Integrating SDOH in tandem with Medicaid and MA managed care plans means hospitals/health systems can’t go it alone. To effectively deliver health-related services, hospitals must create formal relationships with a network of social service agencies, public-private partnerships, state departments of health, housing organizations, and other not-for-profits. As indicated by Secretary Azar, housing is Medicare’s first SDOH focus, with others to follow. That means hospitals master site plans, clinical capabilities, and community outreach efforts will dramatically change. The integration of health and SDOH in risk-based contracts with Medicare and Medicaid will set the stage for services provided to other populations, where, potentially, social determinants will be a focus. Initial resource requirements include: 

  • Community Needs: Identification of the specific social needs of the population, particularly at-risk populations, and construction of a network of resources that can serve as referrals to non-medical services. An inventory of SDOH programs, their scope of services, financial stability, facilities, and performance is needed.
  • New Workforce initiatives: The integration of SDOH requires re-consideration of workforce requirements and the policies and protocols to which their performance is to be assessed.
  • Partnerships and Collaborative Planning: The forging of formal partnerships, including Senior Living, health and housing, behavioral/mental health, employment and training centers, and others are necessary to create a formal network. Ongoing, collaborative, strategic planning is imperative.

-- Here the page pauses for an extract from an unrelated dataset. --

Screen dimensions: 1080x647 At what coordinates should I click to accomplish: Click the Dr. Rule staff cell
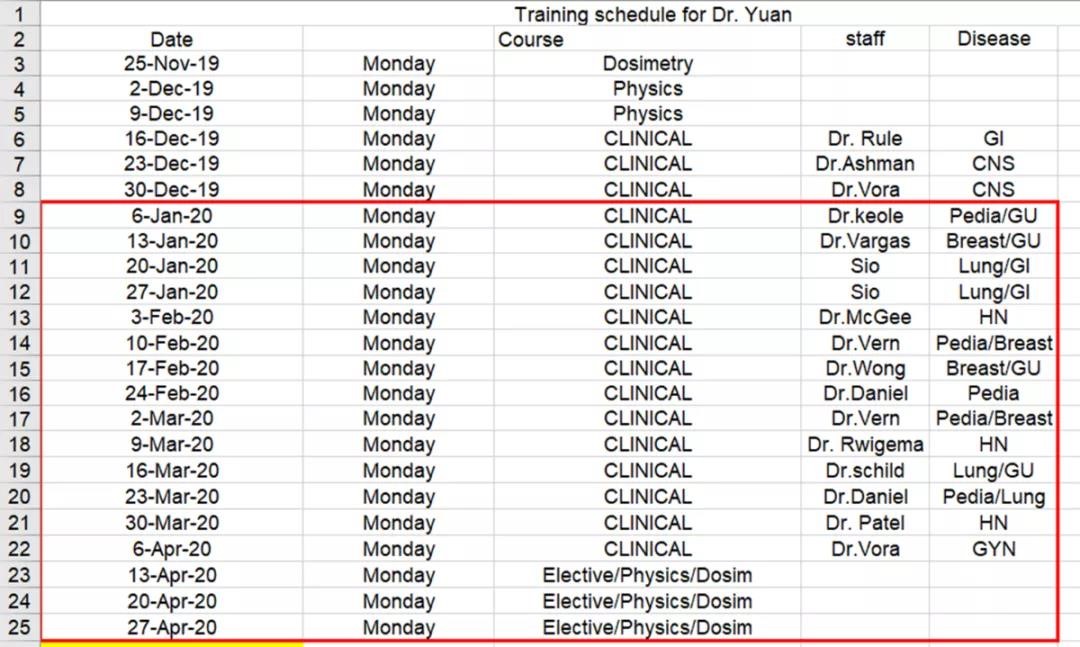click(x=865, y=138)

It is clear that integrating social determinants of health into diagnostics and care coordination is a burgeoning opportunity for hospitals. It requires strategists to rethink clinical programs, master site plans, digital capabilities, community relationships, and capital deployment in a larger context. 

Hospitals and health systems are increasingly integrating community-based social services programs into their strategies with focused attention on populations served by Medicare Advantage, Medicaid managed care, and accountable care organizations. As a result, the locations of these services and their digital connectivity will be key elements in strategy, master-site planning, and risk-sharing arrangements with payers and community relations. 

In addition, facilities and programs targeted to seniors (i.e. senior housing, home care, rehab, skilled nursing, and others) will become integral to hospitals as Medicare requires coordination of post-acute care with acute services. Hospital strategy must more directly integrate the full continuum of post-acute services and programs to avoid penalties for avoidable complications and optimize reimbursement.